Halftime adjustments

by Trey Nosrac

I began with a proclamation, “Like the Swallows of Capistrano, most participants in the yearling ownership game follow the same pattern each season. We study catalogs during the fall months, raise our hands at auctions, dream big, and then we see if our dreams have come true in eight or nine months. For people unfamiliar with our game, the empty wasteland between the excitement of a yearling sale and any racing action is long and tedious.”

My pal shrugged. “That seems to be the basic model in your sport. Nothing much will happen for eight or nine months, and, oh yeah, they will need to pay staking fees and a hefty bill every month.

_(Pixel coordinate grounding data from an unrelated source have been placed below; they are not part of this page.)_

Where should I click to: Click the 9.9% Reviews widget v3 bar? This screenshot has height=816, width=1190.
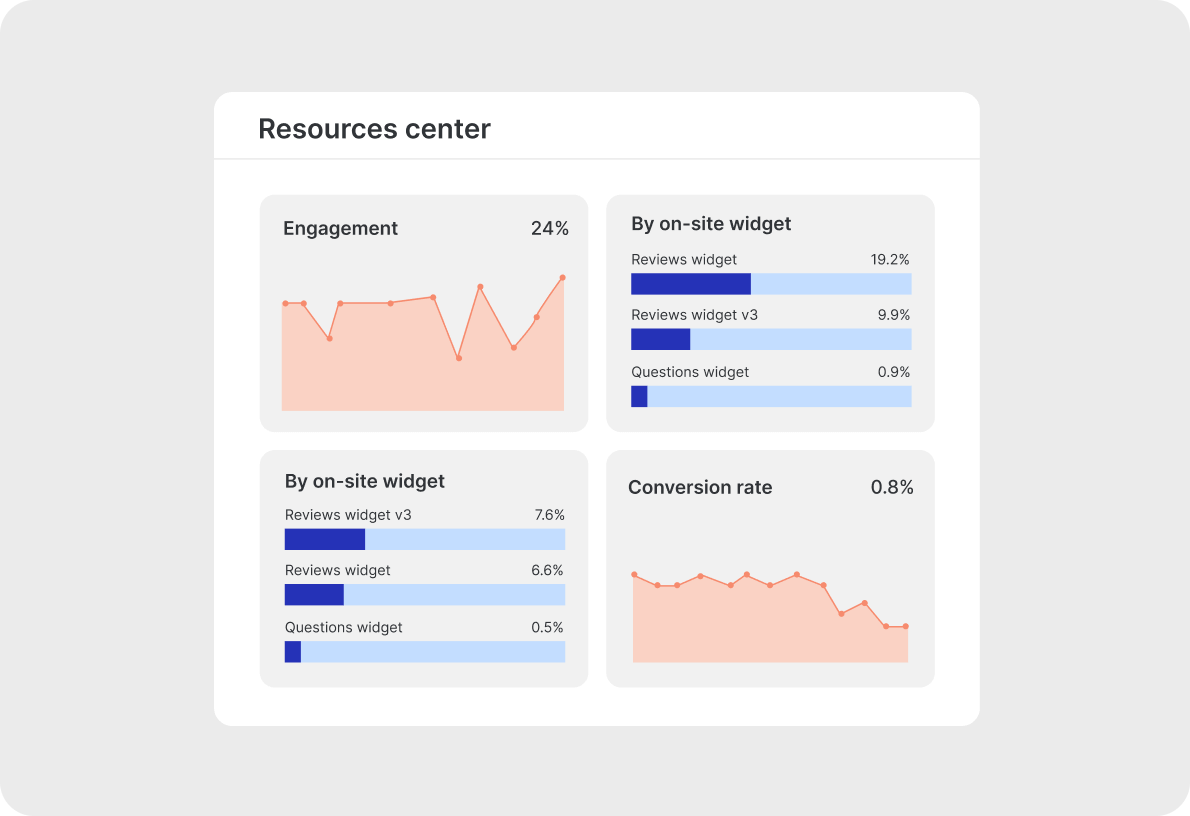click(771, 339)
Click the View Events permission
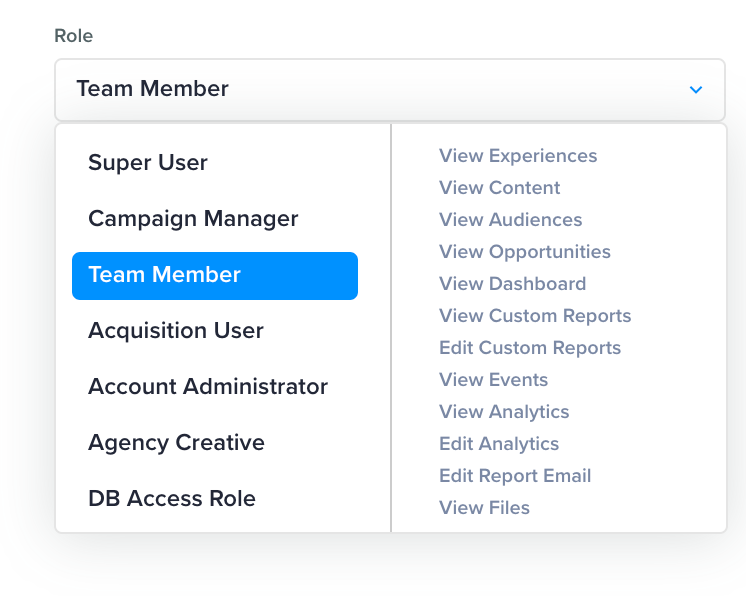 coord(493,380)
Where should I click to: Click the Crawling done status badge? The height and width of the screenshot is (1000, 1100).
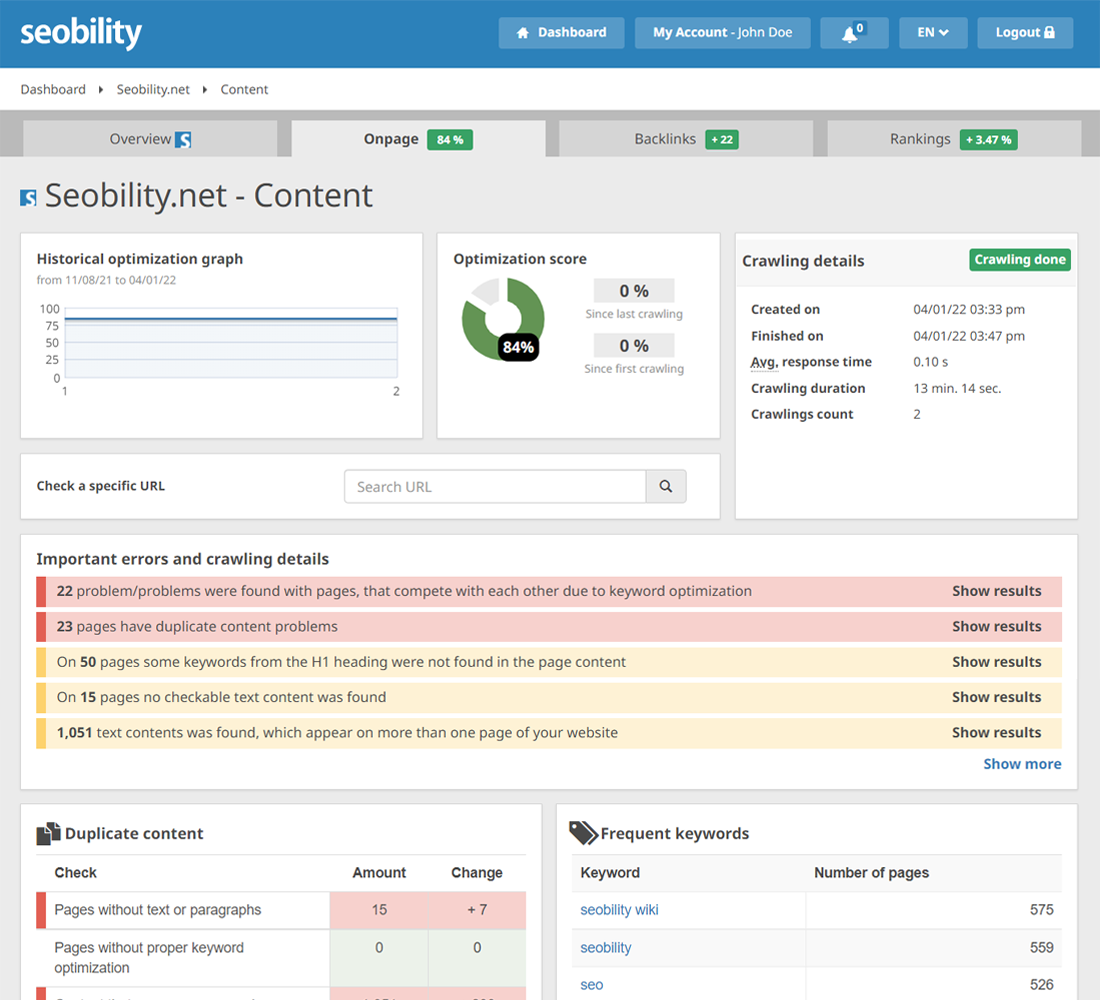tap(1019, 259)
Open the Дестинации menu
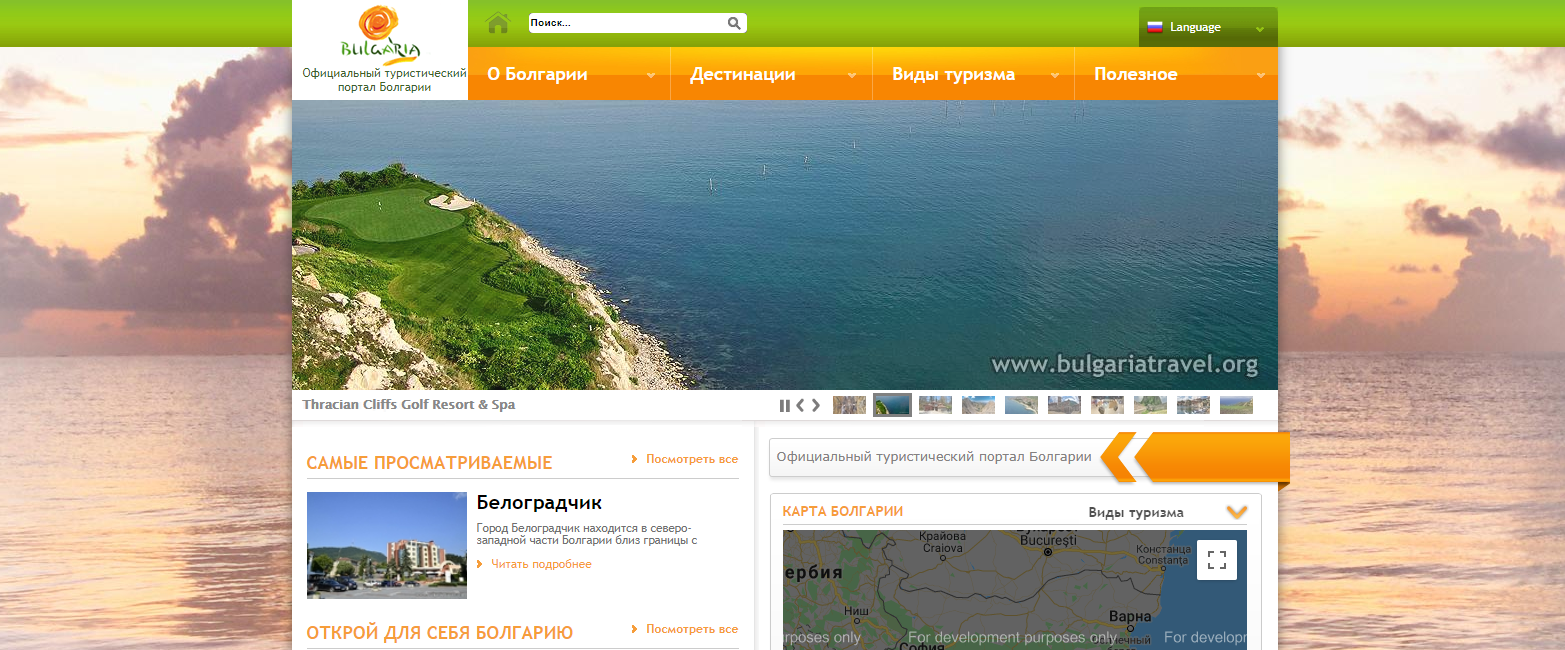This screenshot has height=650, width=1565. tap(742, 74)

That said, I’m sure there are reasons for the timing of yearling sales.”

“Whatever the reasons for the schedule, the long void does not appeal to new owners. People today get impatient when their iPhone freezes. We need some models where time is not our enemy. I think I will take a whirl at creating one.”

“A time machine?”

“Sort of — did you ever hear the term pinhooking?” I asked.

“Yes, reselling a product later in the process. Strange term. Is it one word or two?”

He pulled out his phone and asked, “Hey Google, Where did the term pinhooking originate?” Then he tapped a link and read from his screen:

“From tobacco trading. Aaron H. Washington, the son of John Bratton, founded a community in Flat Lick Creek, Kentucky, one mile from Licking’s North Fork to serve his local store, mill, and tobacco house. Washington established the Bratton’s Mill post office on January 25, 1865. The community was known as Pinhook. The office closed in August 1875 but was re-established on May 10, 1882, simply as Bratton. What remains of Bratton is still locally referred to as Pinhook. Whence Pinhook? An early resident named Alta Mae Walton recalled the story of the boy who would fish in nearby Flat Lick Creek using a bent pin for a hook. She and others believe that it was at this place that the term pinhooking originated because, in the early days, shady tobacco dealers and brokers operated in this area.”

He slipped his phone into his jacket pocket. “So, is that Trey’s new adventure, Pinhooking harness horses?”

“A version I’m making up on the fly. These days a person buying or selling a pinhooked horse has new tools with the Internet. Customers can take out an ad on a website, or participants can buy or sell a horse online or Ongait any time in the process.”

He thought for a second and said, “The obvious problem is that nobody sells promising 2-year-olds well into training. Young horses like that are too hard to find. Buyers will always be ultra-wary, and in the back of their mind is the question, ‘Why would anyone sell this potentially Sires Stakes quality horse?’”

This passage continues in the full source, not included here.